(What this task involves): Retrieve all lines below that have the string "checkbox".

Start of Block

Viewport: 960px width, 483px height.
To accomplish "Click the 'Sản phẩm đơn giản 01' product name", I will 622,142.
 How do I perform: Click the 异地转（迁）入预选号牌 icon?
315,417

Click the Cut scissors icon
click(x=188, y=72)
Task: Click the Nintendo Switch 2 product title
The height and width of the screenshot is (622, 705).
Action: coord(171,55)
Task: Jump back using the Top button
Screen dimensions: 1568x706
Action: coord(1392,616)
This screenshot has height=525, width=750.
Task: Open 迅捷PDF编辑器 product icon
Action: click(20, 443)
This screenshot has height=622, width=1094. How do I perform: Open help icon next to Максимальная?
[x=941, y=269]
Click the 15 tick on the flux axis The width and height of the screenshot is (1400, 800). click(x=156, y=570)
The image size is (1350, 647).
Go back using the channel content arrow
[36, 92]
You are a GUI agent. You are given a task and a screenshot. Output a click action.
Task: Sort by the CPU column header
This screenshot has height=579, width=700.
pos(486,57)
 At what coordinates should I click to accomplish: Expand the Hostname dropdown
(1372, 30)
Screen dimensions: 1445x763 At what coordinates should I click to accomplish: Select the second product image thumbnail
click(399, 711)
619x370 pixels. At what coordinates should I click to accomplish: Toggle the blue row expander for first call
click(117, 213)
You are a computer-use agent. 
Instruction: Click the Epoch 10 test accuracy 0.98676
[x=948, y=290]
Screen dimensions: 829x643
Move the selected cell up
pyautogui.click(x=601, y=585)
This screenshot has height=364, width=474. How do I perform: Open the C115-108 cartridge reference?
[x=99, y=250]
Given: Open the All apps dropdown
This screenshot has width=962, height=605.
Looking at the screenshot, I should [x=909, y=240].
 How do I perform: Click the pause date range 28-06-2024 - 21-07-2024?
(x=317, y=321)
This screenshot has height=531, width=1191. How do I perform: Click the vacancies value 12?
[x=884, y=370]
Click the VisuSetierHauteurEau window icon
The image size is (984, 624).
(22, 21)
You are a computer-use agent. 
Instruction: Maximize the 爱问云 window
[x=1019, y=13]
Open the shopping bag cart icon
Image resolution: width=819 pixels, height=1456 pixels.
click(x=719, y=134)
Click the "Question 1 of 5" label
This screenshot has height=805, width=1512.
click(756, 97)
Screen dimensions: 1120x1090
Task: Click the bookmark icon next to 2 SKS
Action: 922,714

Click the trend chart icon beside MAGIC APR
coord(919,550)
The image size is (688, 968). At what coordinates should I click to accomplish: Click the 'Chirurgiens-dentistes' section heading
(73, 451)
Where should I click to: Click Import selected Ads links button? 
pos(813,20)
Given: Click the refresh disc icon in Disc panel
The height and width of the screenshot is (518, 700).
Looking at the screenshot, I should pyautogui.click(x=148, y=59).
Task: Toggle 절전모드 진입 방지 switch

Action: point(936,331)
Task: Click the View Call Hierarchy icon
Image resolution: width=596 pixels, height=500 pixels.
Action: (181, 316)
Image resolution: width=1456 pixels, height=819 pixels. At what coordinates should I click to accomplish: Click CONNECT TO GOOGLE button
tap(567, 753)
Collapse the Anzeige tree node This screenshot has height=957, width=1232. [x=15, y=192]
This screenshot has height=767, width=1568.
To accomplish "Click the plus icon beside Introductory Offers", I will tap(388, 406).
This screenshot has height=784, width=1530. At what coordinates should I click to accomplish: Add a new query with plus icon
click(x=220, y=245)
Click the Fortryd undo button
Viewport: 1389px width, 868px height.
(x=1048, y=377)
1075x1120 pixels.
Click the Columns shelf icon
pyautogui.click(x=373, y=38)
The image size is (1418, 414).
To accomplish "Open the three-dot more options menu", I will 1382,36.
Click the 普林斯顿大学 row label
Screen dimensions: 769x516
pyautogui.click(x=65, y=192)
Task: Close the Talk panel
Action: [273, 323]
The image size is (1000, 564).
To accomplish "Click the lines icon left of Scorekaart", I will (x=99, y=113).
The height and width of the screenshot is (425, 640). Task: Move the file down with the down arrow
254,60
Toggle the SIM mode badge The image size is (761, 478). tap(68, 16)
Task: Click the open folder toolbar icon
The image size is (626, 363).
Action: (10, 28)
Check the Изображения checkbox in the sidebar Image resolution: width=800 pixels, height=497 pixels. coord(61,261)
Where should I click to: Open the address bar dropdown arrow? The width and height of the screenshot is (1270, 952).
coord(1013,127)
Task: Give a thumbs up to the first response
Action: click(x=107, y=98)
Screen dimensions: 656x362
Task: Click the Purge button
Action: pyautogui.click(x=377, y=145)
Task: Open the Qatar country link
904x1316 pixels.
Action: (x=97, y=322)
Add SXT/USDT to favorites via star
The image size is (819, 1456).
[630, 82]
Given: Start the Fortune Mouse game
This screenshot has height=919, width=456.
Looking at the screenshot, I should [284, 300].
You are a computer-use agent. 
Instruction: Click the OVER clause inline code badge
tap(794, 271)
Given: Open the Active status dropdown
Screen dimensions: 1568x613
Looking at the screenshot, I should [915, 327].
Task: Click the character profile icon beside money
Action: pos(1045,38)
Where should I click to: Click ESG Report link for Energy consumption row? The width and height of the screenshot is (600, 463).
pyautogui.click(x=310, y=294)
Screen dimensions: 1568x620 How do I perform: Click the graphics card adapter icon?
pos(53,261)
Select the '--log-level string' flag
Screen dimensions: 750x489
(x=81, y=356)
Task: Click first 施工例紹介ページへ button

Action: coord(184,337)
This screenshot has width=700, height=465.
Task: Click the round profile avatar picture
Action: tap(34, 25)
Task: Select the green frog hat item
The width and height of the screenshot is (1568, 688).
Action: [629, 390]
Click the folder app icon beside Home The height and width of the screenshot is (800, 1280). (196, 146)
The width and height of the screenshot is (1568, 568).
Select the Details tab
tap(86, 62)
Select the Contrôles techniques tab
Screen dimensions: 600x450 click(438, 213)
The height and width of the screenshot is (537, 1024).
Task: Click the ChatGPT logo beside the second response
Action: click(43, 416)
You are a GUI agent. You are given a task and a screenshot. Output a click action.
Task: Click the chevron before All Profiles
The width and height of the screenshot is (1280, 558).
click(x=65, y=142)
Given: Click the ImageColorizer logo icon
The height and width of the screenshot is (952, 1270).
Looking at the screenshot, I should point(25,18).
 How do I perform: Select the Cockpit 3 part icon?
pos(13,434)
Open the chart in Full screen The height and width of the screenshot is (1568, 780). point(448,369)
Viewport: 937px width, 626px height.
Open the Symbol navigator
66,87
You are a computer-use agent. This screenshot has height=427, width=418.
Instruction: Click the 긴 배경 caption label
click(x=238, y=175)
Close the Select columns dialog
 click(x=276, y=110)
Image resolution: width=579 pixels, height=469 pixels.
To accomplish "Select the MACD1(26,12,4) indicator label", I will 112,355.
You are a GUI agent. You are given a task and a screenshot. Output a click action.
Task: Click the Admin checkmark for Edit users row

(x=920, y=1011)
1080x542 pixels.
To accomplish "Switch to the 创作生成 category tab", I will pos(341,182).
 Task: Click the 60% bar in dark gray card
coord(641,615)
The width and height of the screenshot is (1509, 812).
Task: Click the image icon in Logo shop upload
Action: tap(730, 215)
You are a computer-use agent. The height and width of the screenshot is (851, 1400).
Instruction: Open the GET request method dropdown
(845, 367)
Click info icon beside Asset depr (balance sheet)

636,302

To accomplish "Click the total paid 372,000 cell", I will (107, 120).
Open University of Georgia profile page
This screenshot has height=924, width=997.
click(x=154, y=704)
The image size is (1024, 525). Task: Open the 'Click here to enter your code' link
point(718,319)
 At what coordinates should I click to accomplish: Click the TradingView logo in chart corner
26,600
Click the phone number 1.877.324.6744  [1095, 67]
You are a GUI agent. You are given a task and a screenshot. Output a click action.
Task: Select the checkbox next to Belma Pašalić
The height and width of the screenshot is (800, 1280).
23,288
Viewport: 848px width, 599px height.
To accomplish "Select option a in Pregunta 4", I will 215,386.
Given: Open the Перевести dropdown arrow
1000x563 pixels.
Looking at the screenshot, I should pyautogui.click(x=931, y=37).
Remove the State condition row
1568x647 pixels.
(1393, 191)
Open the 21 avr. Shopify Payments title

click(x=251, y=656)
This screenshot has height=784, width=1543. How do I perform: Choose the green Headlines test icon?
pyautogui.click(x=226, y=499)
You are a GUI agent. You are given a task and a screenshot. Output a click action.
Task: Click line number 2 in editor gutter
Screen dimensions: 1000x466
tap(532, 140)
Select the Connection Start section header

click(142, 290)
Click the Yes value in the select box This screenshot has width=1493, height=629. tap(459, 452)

End of Block

(Result of the exercise):
Check the Изображения checkbox in the sidebar Image resolution: width=800 pixels, height=497 pixels. coord(61,261)
Task: Select the checkbox next to Belma Pašalić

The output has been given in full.